Execution-despatch optimization (reducing heap allocations)

Hi. I’ve been looking at the internal source code and thinking about optimization, in the spirit of new .NET low-allocations and everything. This is not intended as criticism (Polly is awesome), just a suggestion and an offer to contribute some work.

Anyway.

The way Polly currently handles work-to-be-executed is, at the simplest level, as a Func<TResult>. Any state necessary for the operation must therefore be provided as closures, incurring heap allocations. There’s a move in some of the Core projects towards instead passing arguments along with delegates to avoid these closure allocations, so I thought I’d have a go at that in the context of Polly. So, for example, instead of

public string Get(int id) {
  return policy.Execute(() => id.ToString());
}

you would have

public string Get(int id) {
  return policy.Execute(n => n.ToString(), id);
}

Except it turns out that’s a bit of a bugger, because in the internal code you have to multiply all the internal engines’ Execute and ExecuteAndCapture by however many overloads you have (Func<T1,TResult>, Func<T1,T2,TResult>, etc), and that’s not fun for anybody.

So then I thought about wrapping the delegate and its argument(s) in a struct which implemented a single, consistent interface, like this:

public struct PollyAction<T1, TResult> : IPollyAction<TResult>
{
	private readonly Func<T1, TResult> _action;
	private readonly T1 _arg1;

	public PollyAction(Func<T1, TResult> action, T1 arg1)
	{
		_action = action;
		_arg1 = arg1;
	}

	public TResult Execute() => _action(_arg1);
}

public interface IPollyAction<TResult>
{
	TResult Execute();
}

Then all the Execute and ExecuteAndCapture calls can just take an instance of that interface:

public TResult Execute<TResult>(IPollyAction<TResult> action) {
  while (true) {
    try {
      return action.Execute();
    } catch {
      // Whatever exception handling
    }
  }
}

Except, that also causes allocations because the struct gets boxed to the IPollyAction<TResult> interface.
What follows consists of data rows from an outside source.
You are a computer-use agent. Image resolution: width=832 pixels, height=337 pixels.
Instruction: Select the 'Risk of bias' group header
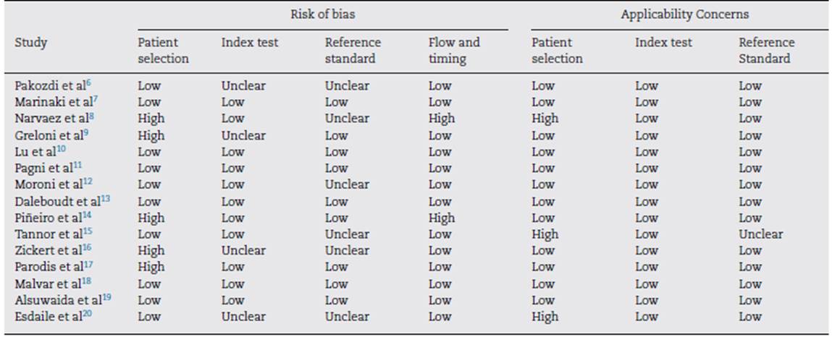[322, 14]
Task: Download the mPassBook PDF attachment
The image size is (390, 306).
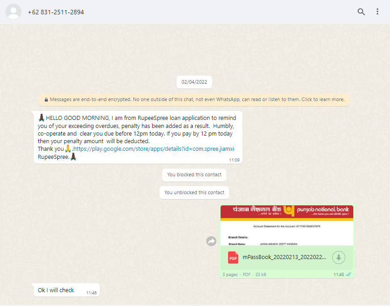Action: point(339,257)
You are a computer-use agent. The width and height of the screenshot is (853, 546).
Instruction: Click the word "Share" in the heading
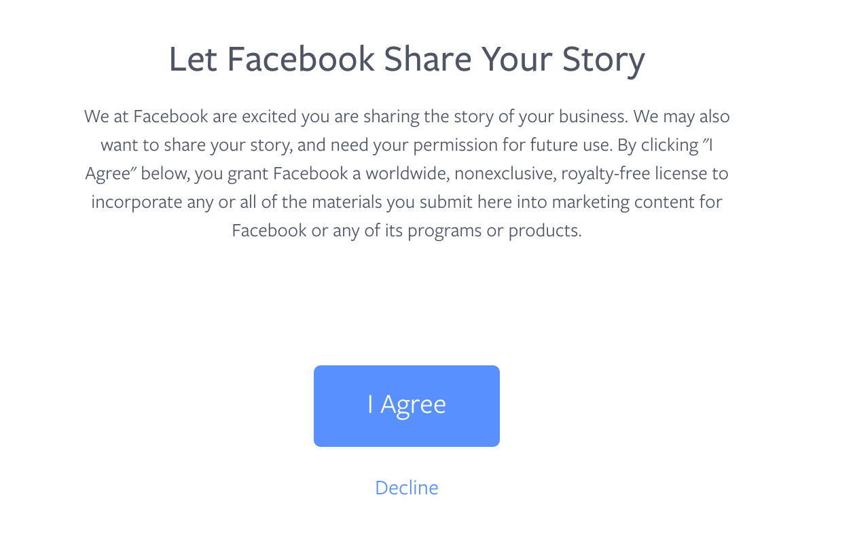pos(427,59)
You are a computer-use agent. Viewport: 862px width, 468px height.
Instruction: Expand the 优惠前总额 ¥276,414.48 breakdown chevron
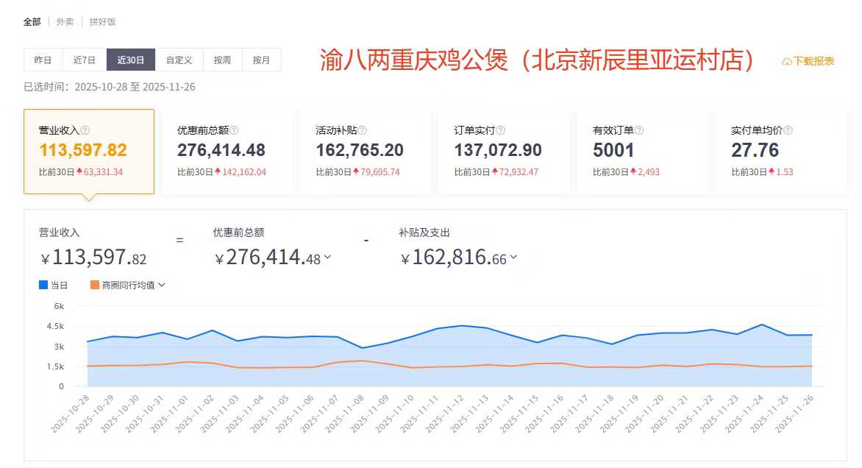tap(327, 258)
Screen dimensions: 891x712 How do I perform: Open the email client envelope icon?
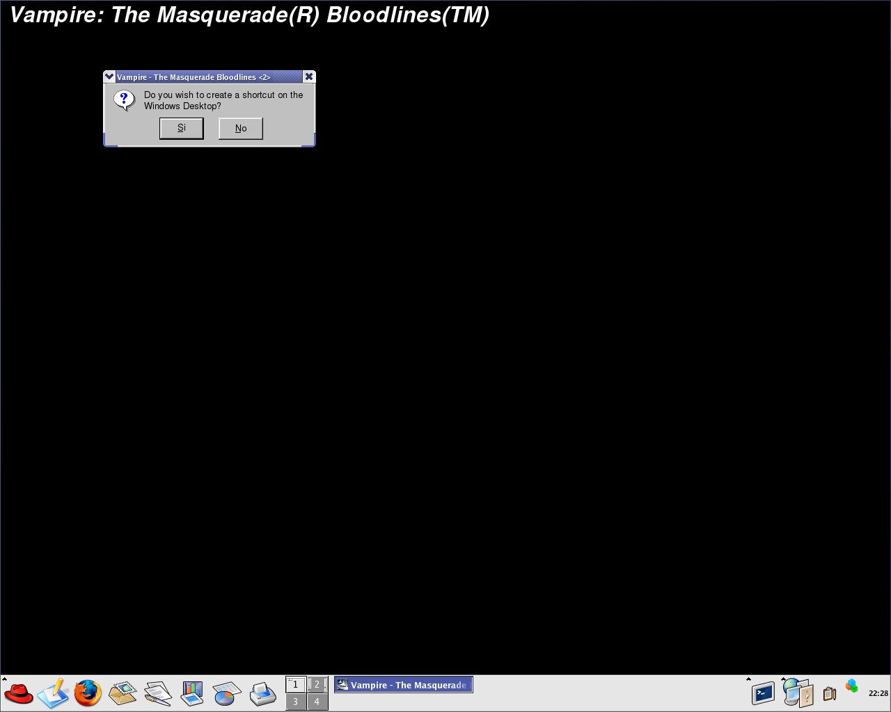tap(123, 693)
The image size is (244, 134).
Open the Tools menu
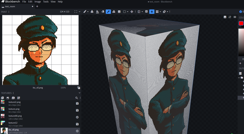click(46, 2)
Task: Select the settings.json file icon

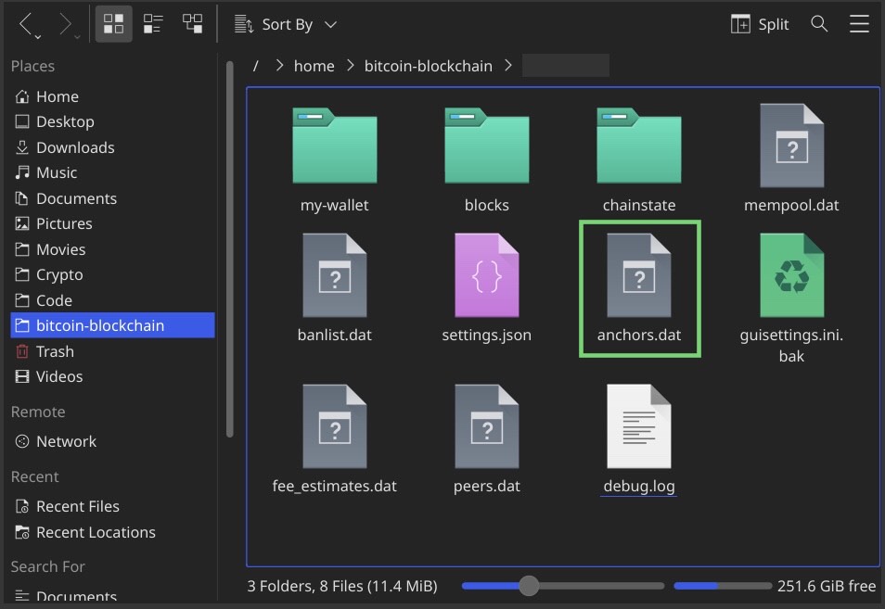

But if you change the Execute method to this:

public TResult Execute<TAction, TResult>(TAction action)
  where TAction : IPollyAction<TResult>
{
  while (true) {
    try {
      action.Execute();
      break;
    } catch {
      // Whatever exception handling
    }
  }
}

then the generic method acts on the struct and no boxing, and hence no GC allocation, occurs. The only downside is that the call to this method has to explicitly specify the generic type parameters because C#'s overload inference doesn’t recurse, but it’s not too bad and will be hidden inside the library code.

I threw together a very quick BenchmarkDotNet comparing this approach to the current closure one:

public class Benchmarks
{
	[Benchmark]
	public int Closure()
	{
		int x = 2;
		return Execute(() => x * 2);
	}

	[Benchmark]
	public int Action()
	{
		int x = 2;
		return Execute<PollyAction<int, int>, int>(new PollyAction<int, int>(n => n * 2, x));
	}

	private static T Execute<T>(Func<T> action) => action();

	private static TResult Execute<TAction, TResult>(TAction action)
		where TAction : IPollyAction<TResult>
		=> action.Execute();
}

BenchmarkDotNet=v0.10.8, OS=Windows 7 SP1 (6.1.7601)
Processor=Intel Xeon CPU E5-2660 0 2.20GHz, ProcessorCount=2
Frequency=14318180 Hz, Resolution=69.8413 ns, Timer=HPET
dotnet cli version=1.0.0
  [Host]     : .NET Core 4.6.25009.03, 64bit RyuJIT
  DefaultJob : .NET Core 4.6.25009.03, 64bit RyuJIT

Using the struct wrapper eliminates heap allocations and cuts execution time by >50% just for this simple example. Polly currently creates multiple closures per-call.

Question is, does this matter enough, and are the maintainers interested in this level of optimization? If it does and they are, I’m happy to spike something more representative, like redoing RetryPolicy to use this approach, to enable further discussion.